提供本文 ::
....................

この「FE 50-150mm F2 GM」を2名のフォトグラファーに使ってもらい、その感触を聞いてみた。
撮影ジャンルはポートレート。明るい単焦点レンズを使うイメージのポートレート撮影で、「FE 50-150mm F2 GM」に対し、2人にどのような印象をいただいたのだろうか。
魚住誠一
愛知県生まれ。名古屋学院大学商学部卒。バンドマンとカメラマンの2足の草鞋を履く。主にポートレートを中心に雑誌、web、広告、写真展で作品を発表。月刊カメラマン表紙を6年担当。合同展であるポートレート専科を主催。現在、新しい写真表現を模索中。オーディオオタク。
川辺優紀子
大学卒業後上京し、モデル・タレントとして活動。
写真家高桑正義氏に師事し、2019年に独立。

....................

取り組む作業 ::
- A) 本文によると、魚住誠一は月刊カメラマンの表紙を何年担当したか。
- B) 本文の「この「FE 50-150mm F2」から「写真家高桑正義氏に師事し、2019年に独立。」までを、一字一句変えずに書き写してください。
資料はこの作業には用いない。

....................

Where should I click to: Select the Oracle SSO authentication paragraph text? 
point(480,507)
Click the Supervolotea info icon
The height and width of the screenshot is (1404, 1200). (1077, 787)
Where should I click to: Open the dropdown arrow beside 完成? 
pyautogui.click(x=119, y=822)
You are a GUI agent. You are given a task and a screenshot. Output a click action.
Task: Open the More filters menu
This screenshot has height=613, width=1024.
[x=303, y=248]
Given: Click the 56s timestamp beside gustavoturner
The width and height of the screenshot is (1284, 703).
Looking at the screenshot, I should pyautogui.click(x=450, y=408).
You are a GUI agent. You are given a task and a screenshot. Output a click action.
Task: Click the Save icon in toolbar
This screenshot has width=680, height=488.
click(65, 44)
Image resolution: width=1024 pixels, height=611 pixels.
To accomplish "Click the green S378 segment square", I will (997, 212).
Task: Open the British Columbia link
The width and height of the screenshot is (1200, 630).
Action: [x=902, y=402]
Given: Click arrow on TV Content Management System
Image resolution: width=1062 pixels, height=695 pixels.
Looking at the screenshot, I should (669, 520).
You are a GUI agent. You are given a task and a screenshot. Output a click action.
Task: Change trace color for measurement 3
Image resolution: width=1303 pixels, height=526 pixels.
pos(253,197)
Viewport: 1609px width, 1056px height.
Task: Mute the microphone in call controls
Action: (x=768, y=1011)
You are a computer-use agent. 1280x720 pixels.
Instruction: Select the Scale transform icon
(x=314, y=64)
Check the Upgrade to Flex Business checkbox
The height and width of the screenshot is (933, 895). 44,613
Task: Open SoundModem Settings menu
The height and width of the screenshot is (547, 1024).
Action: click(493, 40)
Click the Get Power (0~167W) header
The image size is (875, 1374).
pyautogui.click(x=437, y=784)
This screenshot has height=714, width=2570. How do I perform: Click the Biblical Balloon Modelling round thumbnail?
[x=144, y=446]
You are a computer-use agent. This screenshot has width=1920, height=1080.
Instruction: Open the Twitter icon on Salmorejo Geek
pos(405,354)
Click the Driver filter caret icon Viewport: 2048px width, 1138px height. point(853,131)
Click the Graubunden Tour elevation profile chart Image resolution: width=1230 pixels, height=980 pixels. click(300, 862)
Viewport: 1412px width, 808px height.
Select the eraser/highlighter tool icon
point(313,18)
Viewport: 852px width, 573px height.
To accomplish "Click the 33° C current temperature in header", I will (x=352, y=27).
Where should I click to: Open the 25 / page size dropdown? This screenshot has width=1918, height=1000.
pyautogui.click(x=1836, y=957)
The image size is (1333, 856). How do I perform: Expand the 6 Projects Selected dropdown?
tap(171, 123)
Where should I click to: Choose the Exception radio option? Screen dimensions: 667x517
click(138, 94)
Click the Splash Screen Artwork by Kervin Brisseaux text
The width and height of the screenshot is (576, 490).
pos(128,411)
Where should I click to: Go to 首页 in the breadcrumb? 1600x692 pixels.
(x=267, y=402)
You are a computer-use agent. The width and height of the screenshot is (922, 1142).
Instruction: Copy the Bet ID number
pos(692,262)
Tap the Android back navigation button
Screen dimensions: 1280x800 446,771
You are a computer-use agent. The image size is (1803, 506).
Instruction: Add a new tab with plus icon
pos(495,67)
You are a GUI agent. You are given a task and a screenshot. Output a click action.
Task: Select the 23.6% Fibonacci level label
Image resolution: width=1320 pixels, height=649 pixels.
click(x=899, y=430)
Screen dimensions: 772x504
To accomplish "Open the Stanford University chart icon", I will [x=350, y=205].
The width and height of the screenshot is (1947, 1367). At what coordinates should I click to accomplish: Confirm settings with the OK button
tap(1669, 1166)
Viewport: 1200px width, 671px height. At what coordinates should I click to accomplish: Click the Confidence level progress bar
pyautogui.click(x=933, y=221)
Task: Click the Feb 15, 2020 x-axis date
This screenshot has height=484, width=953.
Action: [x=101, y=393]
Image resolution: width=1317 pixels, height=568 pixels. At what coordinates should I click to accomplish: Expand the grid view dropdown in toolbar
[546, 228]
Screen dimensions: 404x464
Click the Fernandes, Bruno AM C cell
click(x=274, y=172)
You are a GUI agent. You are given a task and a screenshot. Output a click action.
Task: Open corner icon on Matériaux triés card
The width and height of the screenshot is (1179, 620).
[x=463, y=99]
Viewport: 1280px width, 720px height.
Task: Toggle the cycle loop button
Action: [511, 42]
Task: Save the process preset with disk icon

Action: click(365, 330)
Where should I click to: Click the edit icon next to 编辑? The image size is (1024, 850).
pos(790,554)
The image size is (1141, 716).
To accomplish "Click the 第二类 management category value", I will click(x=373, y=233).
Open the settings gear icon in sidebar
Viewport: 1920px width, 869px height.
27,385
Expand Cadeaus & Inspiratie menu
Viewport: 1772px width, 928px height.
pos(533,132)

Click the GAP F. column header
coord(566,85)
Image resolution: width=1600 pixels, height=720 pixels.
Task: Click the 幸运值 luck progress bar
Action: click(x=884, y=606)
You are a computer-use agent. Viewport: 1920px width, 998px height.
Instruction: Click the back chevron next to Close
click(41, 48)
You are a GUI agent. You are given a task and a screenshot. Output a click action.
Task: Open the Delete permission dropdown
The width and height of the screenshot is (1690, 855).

....................

演習の結果 ::
- A) 6年。

- B)
この「FE 50-150mm F2 GM」を2名のフォトグラファーに使ってもらい、その感触を聞いてみた。
撮影ジャンルはポートレート。明るい単焦点レンズを使うイメージのポートレート撮影で、「FE 50-150mm F2 GM」に対し、2人にどのような印象をいただいたのだろうか。
魚住誠一
愛知県生まれ。名古屋学院大学商学部卒。バンドマンとカメラマンの2足の草鞋を履く。主にポートレートを中心に雑誌、web、広告、写真展で作品を発表。月刊カメラマン表紙を6年担当。合同展であるポートレート専科を主催。現在、新しい写真表現を模索中。オーディオオタク。
川辺優紀子
大学卒業後上京し、モデル・タレントとして活動。
写真家高桑正義氏に師事し、2019年に独立。